Tuesday, June 15, 2010

125 - Pay off WAGER, then LOOT and CRAFT

First things first: a bet is a bet. You order M. BISON to drop off the five VARIOUS MONIES that you wagered to the NONOPTIC CANDAEMON. Hopefully it'll go towards his MEDICAL BILL. Even more hopefully, maybe he has INSURANCE. Your BISON is pleased with your decision to fulfill your end of your WAGER. +1 PET SATISFACTION!

While M. BISON nibbles on the WALKIE-TALKIE, you pick up the SABER and HORNS. You think you might just be able to make use of them...

(ANGLERFISH 1: Wake up.)
(The ANGLERFISH wakes up. He just had the weirdest thing happen to him. Minor heart attack or something. He decides to watch his HEART HEALTH. He'll flip over in a moment... just... give him a minute.)
You combine the HORNS with LIEUTENANT M. BISON to create LIEUTENANT M. BISON WITH DEMON HORNS. He is now a fully armed and operational BATTLE BISON! He is very pleased with this upgrade and hopes it will help him serve you better.

You also utilize your seven SCREWS (with your SCREWDRIVER) to combine the SABER and your HAIRDRYER to create a new weapon--- THE STYLIZER. This is a fashion accessory to murder. It blows hot air, cold air, and dead air, with a two foot long attachment great for dealing with tough hair tangles or Gordian knots. THE STYLIZER: Slice with style.

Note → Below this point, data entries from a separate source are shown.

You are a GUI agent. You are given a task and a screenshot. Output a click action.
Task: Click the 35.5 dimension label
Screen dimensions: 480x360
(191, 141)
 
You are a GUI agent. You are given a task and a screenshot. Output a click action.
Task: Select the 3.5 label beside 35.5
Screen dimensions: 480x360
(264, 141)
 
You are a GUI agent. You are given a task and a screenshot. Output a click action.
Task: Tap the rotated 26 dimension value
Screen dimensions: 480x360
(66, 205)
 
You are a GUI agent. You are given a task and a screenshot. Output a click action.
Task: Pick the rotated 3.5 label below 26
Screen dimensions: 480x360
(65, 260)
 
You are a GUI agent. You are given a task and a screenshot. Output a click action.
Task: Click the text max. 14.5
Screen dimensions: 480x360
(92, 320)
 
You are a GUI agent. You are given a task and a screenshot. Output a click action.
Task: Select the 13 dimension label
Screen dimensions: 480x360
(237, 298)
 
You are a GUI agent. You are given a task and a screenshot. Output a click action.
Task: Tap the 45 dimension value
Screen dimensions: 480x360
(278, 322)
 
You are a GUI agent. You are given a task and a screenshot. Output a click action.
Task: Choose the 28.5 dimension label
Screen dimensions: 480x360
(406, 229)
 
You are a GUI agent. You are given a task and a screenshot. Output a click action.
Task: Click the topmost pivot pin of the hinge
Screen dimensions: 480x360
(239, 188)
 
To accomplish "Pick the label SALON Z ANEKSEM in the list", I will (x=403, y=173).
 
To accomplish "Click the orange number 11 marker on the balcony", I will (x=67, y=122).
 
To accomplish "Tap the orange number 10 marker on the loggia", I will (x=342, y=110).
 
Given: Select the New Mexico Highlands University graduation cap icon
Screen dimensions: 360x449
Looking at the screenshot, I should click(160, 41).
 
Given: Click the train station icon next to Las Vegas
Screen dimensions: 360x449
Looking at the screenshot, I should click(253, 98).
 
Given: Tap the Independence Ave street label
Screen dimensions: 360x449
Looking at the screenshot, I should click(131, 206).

(ANGLERFISH 2: Look around.)
(The ANGLERFISH has a vague memory of something scaring him, so he looks around. Maybe it was nothing. Maybe something about a... DUCK? At this depth? No DUCK could survive the pressure. Surely it was just his imagination... surely....)

You scoop up the WALKIE TALKIE and listen to it. Someone is demanding to know if everything is under control where you are. They sound very official. You decide to GUILE ATTACK the problem head on.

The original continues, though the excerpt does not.